E é esta questão que fundamentalmente me interessa, tanto na pele do “flâneur” acidental e intermitente à procura de descobertas no mundo em que vivo, tanto na perspetiva do analista económico das transformações económicas. E certamente que outros livros e a interpretações sobre a Baixa virão.
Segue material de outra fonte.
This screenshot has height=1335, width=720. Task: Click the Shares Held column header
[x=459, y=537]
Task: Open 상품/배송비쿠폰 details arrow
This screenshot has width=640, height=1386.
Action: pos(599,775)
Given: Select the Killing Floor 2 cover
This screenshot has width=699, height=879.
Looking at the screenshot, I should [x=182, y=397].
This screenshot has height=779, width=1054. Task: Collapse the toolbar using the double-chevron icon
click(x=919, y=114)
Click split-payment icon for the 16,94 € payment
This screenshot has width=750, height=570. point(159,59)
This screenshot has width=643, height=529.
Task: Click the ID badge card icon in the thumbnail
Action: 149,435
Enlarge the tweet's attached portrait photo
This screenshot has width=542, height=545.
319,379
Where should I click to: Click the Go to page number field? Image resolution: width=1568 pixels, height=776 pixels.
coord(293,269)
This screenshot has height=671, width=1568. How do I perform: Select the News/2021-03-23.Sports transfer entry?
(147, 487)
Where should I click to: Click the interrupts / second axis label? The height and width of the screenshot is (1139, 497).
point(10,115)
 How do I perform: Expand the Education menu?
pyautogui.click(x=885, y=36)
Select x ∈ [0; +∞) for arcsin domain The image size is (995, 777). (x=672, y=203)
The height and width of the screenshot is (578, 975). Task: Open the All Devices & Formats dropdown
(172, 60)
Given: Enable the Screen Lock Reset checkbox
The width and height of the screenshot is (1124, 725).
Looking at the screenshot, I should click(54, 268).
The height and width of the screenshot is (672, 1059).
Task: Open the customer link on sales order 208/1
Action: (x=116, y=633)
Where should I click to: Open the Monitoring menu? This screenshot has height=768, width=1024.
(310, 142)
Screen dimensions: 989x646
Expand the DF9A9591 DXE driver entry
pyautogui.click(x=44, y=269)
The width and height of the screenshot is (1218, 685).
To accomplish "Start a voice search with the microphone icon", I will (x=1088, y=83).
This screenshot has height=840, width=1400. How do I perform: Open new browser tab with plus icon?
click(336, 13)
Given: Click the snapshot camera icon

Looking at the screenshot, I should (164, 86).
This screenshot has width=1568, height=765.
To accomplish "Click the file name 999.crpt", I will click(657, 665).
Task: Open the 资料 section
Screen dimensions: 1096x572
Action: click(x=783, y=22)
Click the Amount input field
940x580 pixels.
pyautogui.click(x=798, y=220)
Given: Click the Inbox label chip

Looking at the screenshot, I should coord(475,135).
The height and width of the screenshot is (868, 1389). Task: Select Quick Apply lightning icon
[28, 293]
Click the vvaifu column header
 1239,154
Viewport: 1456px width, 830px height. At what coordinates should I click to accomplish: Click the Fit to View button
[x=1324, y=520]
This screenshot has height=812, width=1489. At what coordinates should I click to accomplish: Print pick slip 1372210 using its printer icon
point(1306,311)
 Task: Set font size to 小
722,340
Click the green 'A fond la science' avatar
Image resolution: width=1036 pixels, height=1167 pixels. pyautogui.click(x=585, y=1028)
Nesta minha revisitação intermitente da Cidade, mergulho frequentemente em novas referências bibliográficas, mas curiosamente regresso sempre aos “basics” e Jane Jacobs é seguramente um porto de abrigo para a minha curiosidade. Do “The Death and Life of Great American Cities” de 1961 fico com esta passagem, um verdadeiro porto de abrigo:

As cidades são um imenso laboratório de tentativa e erro, de fracasso e sucesso, na sua construção e no seu desenho. Este é o laboratório no qual o planeamento da cidade deveria estar a aprender e a formar e testar as suas teorias. Em vez disso, os que praticam e ensinam essa disciplina (se assim pode ser chamada) ignoraram do sucesso e do fracasso na vida real, não tiveram curiosidade pelas razões do sucesso inesperado e deixam-se guiar em vez disso pelos princípios derivados do comportamento e da aparências das cidades, subúrbios, sanatórios da tuberculose, feiras e imaginárias cidades de sonho – ou seja de tudo menos as próprias cidades”. Pag. 9 da edição de 1993 da Random House.